• WHAT YOU HAVE TO DO:
Pictures are not part of the copy. Write out exactly the lines from the line with "Task: Click the Qualcomm Adreno VPU text" through the end of the entries below.

[Saved data entries]
========
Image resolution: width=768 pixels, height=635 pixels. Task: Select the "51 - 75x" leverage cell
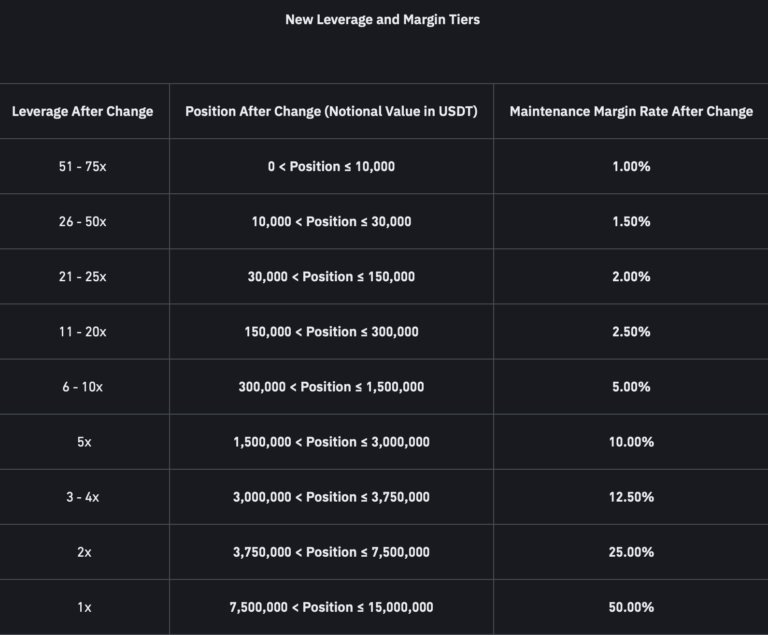coord(83,166)
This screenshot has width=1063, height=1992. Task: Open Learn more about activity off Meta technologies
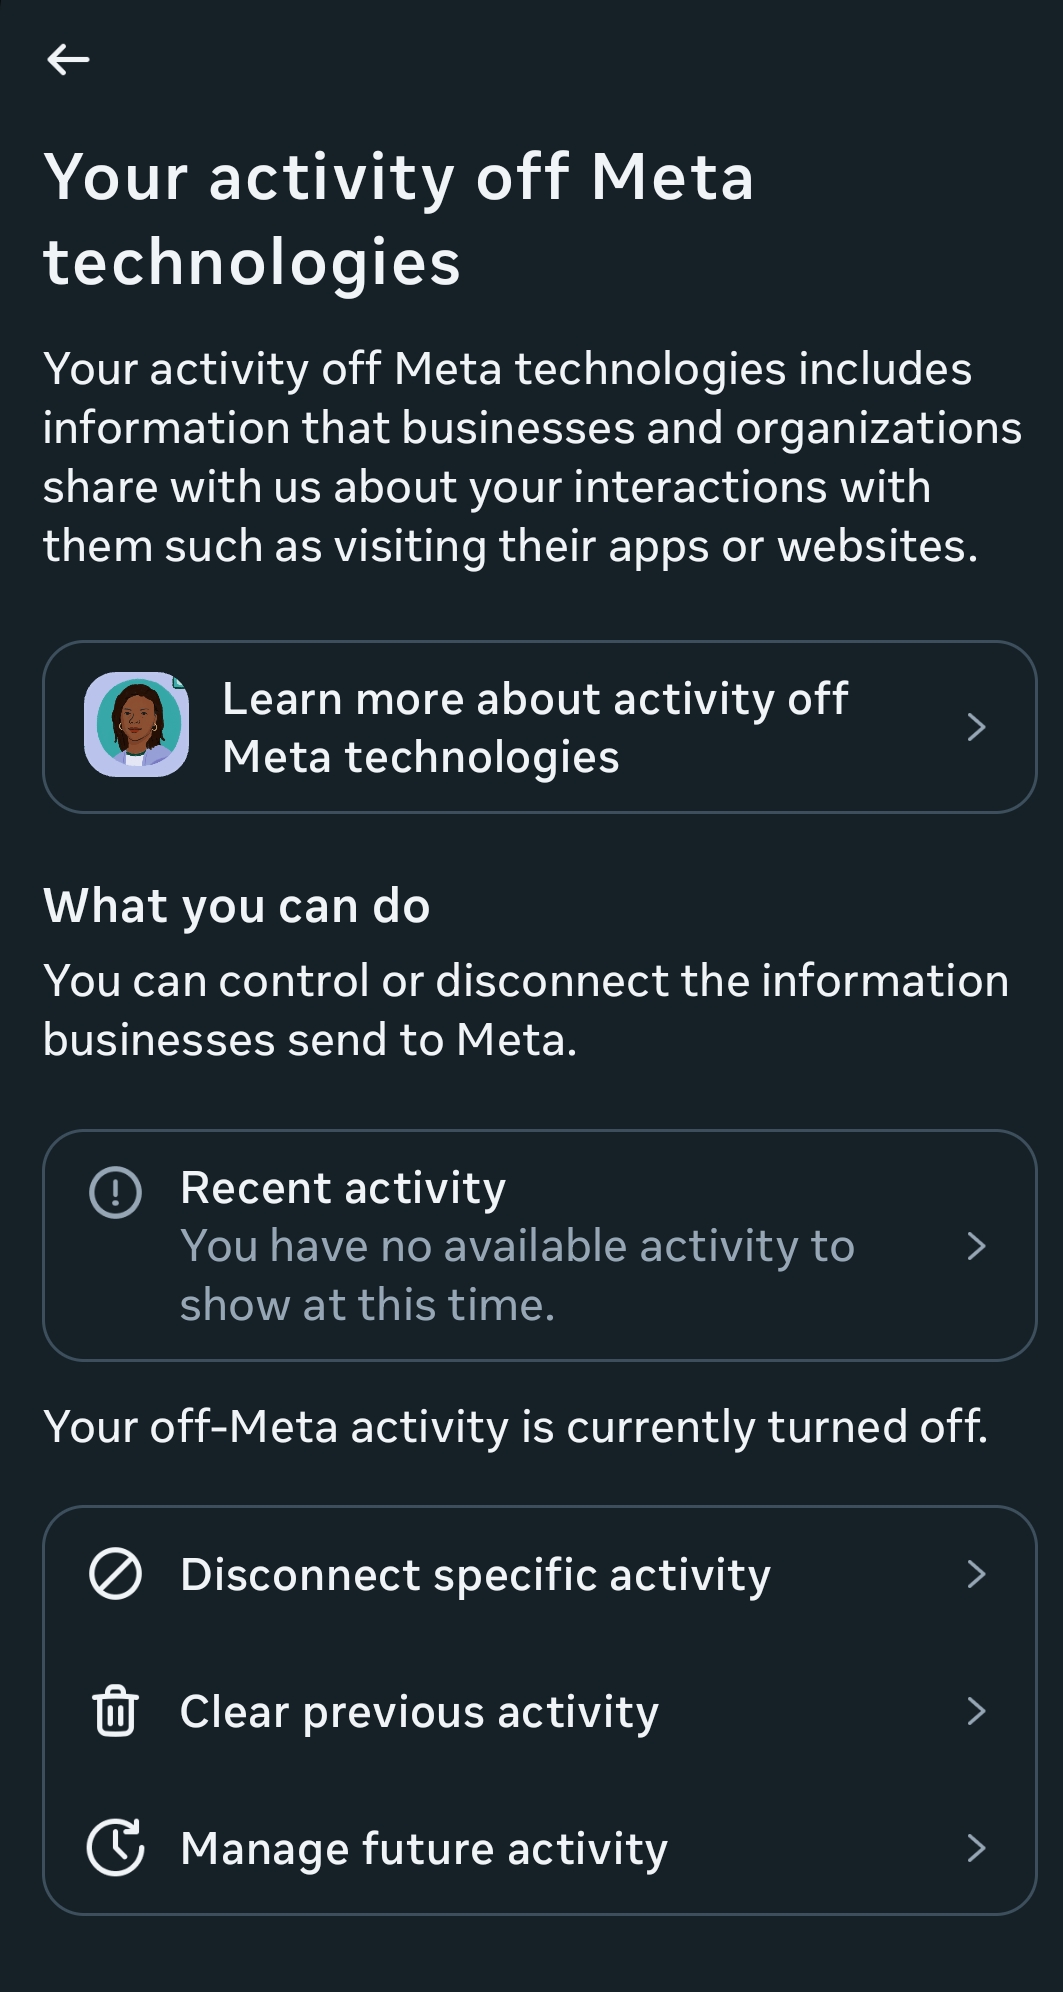coord(535,727)
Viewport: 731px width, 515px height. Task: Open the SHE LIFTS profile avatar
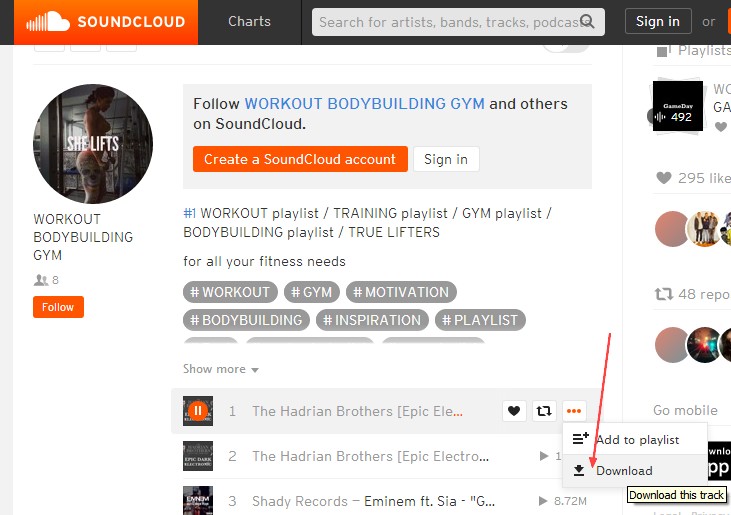pyautogui.click(x=93, y=144)
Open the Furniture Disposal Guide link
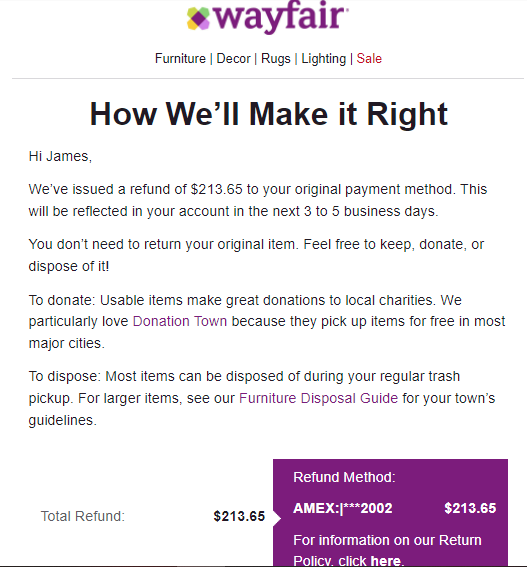This screenshot has width=527, height=567. (318, 398)
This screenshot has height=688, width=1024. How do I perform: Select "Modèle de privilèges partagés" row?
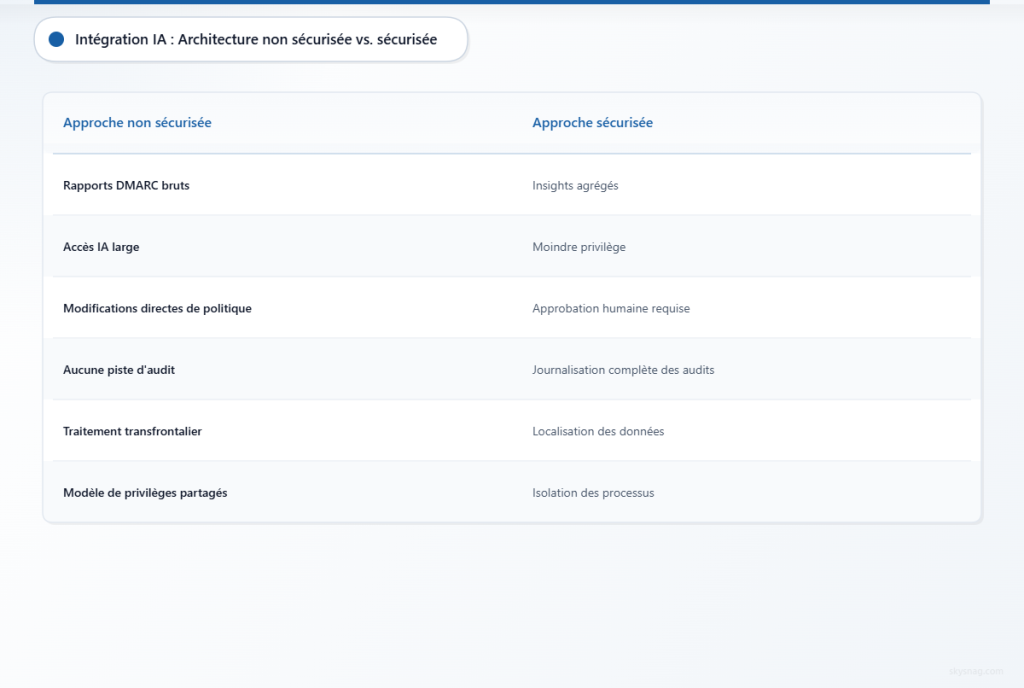(512, 492)
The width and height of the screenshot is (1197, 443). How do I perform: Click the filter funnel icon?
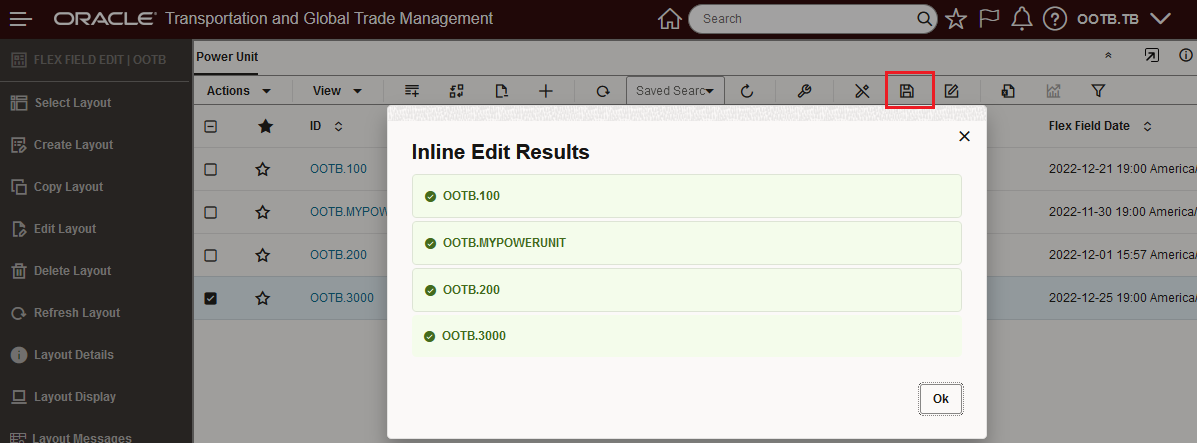1098,91
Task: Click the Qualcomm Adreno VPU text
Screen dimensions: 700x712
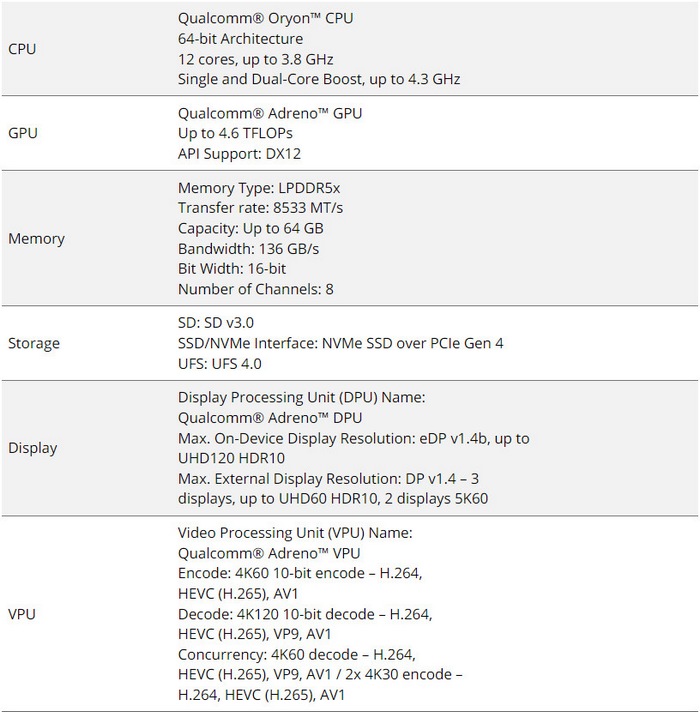Action: pyautogui.click(x=269, y=553)
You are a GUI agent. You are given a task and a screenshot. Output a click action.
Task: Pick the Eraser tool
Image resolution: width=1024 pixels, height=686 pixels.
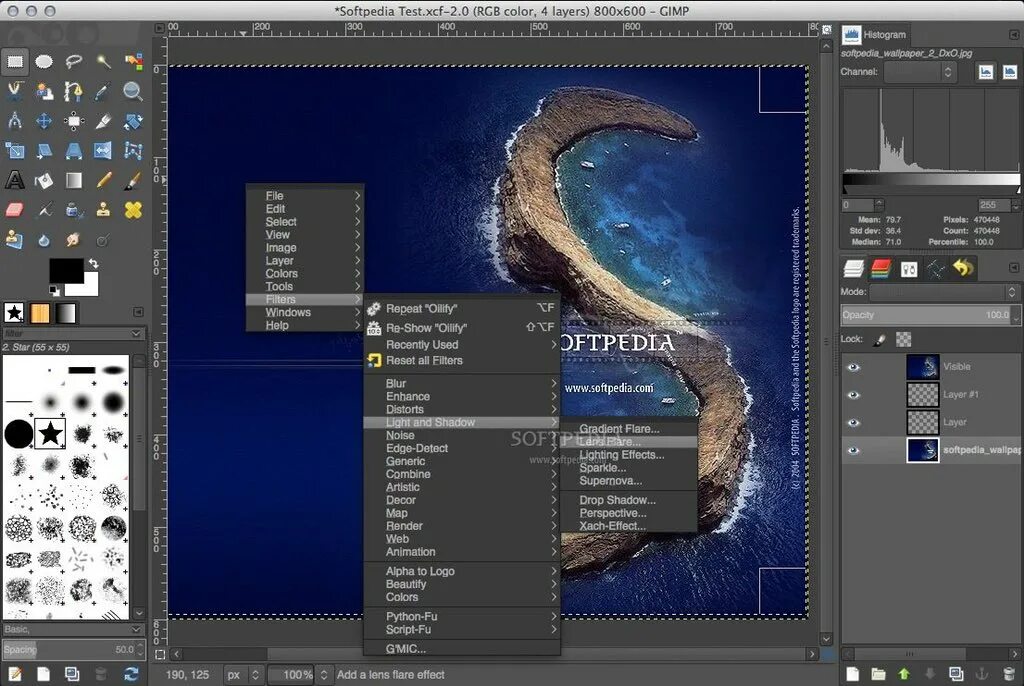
========
• ANSWER BELOW:
Task: Click the Qualcomm Adreno VPU text
Screen dimensions: 700x712
Action: pyautogui.click(x=269, y=553)
You are a GUI agent. You are given a task and a screenshot. Output a click action.
Task: Pick the Eraser tool
Image resolution: width=1024 pixels, height=686 pixels.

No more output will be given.